Nunca fomos modernos

“- Não quero saber do lirismo que não é libertação.” (Manuel Bandeira) No mês do centenário da semana de arte moderna, desafiamos nossa auto-imagem de país do século XXI com o episódio do espancamento até a morte de um jovem […]

“- Não quero saber do lirismo que não é libertação.” (Manuel Bandeira)

No mês do centenário da semana de arte moderna, desafiamos nossa auto-imagem de país do século XXI com o episódio do espancamento até a morte de um jovem imigrante congolês na calçada de uma das mundialmente famosas praias da cidade “maravilhosa”, o Rio de Janeiro. Enquanto os jornais, televisão, editoras, escolas e universidades apresentam suas mais novas reflexões sobre a nossa modernidade, agora centenária, e esclarecem para os jovens incautos o que foi esse movimento que pretendeu nos tirar do atraso estético e intelectual, oferecendo uma interpretação de país que inspirava-se nas vanguardas europeias, mas com uma pitada de originalidade tupiniquim, apresentando-nos como um gigante com a cabeça nas nuvens, mirando o horizonte promissor, e os pés fincados na terra fértil e generosa, olhamos, estáticos, as cenas do espancamento e morte e abandono do corpo do jovem negro ao lado da barraquinha chamada (tão ironicamente!) de Tropicália, o movimento que se alimentou, com a boca faminta e escancarada, da antropofagia osvaldiana, e digeriu e expeliu um produto que era só nosso outra vez, mais uma jabuticaba artística, literária, musical, cinematográfica, nova, sempre nova, novíssima, a demonstrar que por aqui estamos sempre nos reinventando, como quem tenta e fracassa e com vergonha livra-se do que fez e já anuncia um outro projeto infalível, como os planos do personagem Cebolinha, como os partidos políticos que mudam de nome, algo sempre surpreendente e arrebatador, enquanto a sombra etérea da violência do feitor espreita, dia e noite, sem descanso e sem preguiça.
Irônico, nesse pensar sobre modernismos e tropicalismos, o discurso de Caetano Veloso quando disse, radical e profético, diante de uma plateia ensandecida de jovens dos anos 60, que o vaiava sem parar, depois de tê-lo aplaudido entusiasmada há apenas um ano: “Vocês estão por fora! Vocês não dão pra entender. Mas que juventude é essa? Que juventude é essa? Vocês jamais conterão ninguém. Vocês são iguais sabem a quem? São iguais sabem a quem? Vocês são iguais sabem a quem? Àqueles que foram na Roda Viva e espancaram os atores! Vocês não diferem em nada deles, vocês não diferem em nada.”

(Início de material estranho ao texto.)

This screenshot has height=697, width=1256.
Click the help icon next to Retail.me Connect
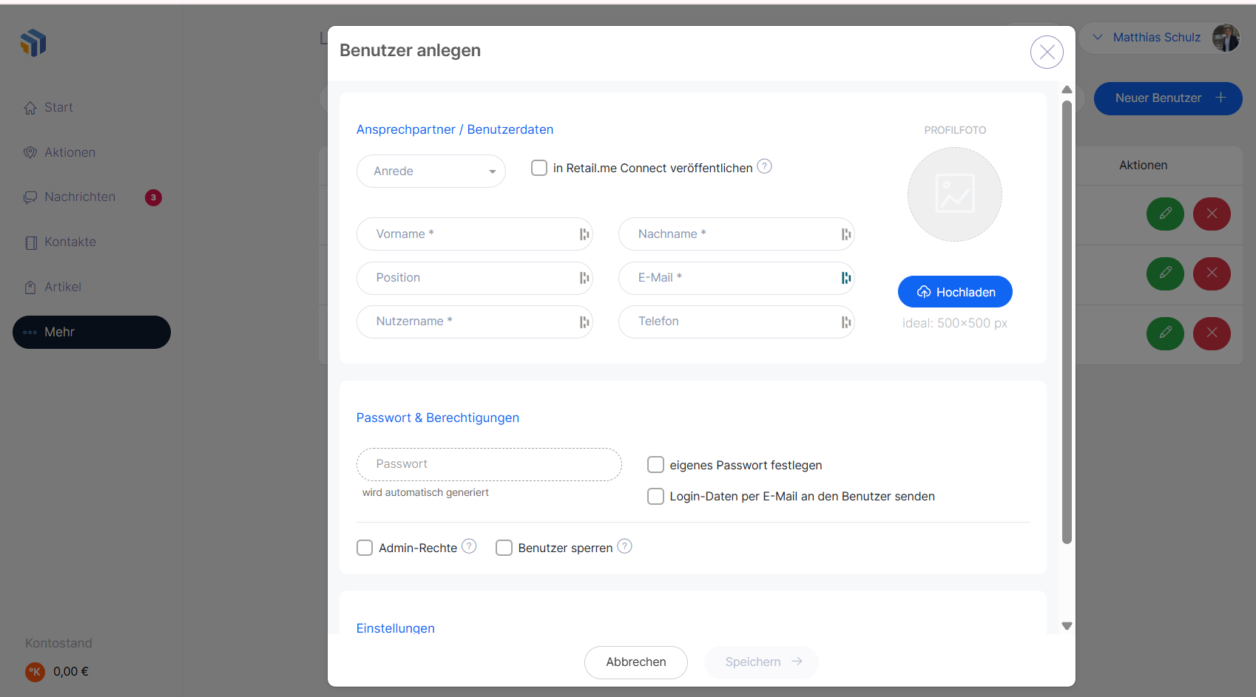[764, 167]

A morte do trabalhador informal, estrangeiro sem garantias, negro sem proteção, jovem sem futuro viável, ( Brasil amado não porque seja minha pátria, Pátria é acaso de migrações e do pão-nosso onde Deus der…) não provocou das autoridades federais nem um ai, nenhum ui, ( Plutocrata sem consciência, Nada porta, terremoto Que a porta de pobre arromba…). Por outro lado, as redes sociais foram invadidas por ferozes comentários insinuando razões atenuantes aos perpetradores da carnificina, afinal…

Na mesma semana, um sargento branco atirou três vezes no vizinho de condomínio, “pensando que era ladrão”, quando era “apenas” um trabalhador negro voltando para casa. Antes, há poucos dias, o presidente da república deixou-se filmar comendo frango com farofa, como quem interpreta uma cena paleolítica, um chefe de tribo perdida no tempo, despida de qualquer traço de civilização, um ciclope que não cultiva e não cultua e que chama os brasileiros de “ninguém”.

Essa cena (e todas essas cenas!) é o nosso Abaporu; o chefe da nação é o nosso Macunaíma, após cem anos de ilusão, o símbolo dos brasileiros sem caráter algum, cujos filhos bradam, julgando-se moderníssimos:

“Meu pai foi rei!”- “Foi!”/”Não foi!” – “Foi!” – “Não foi!”.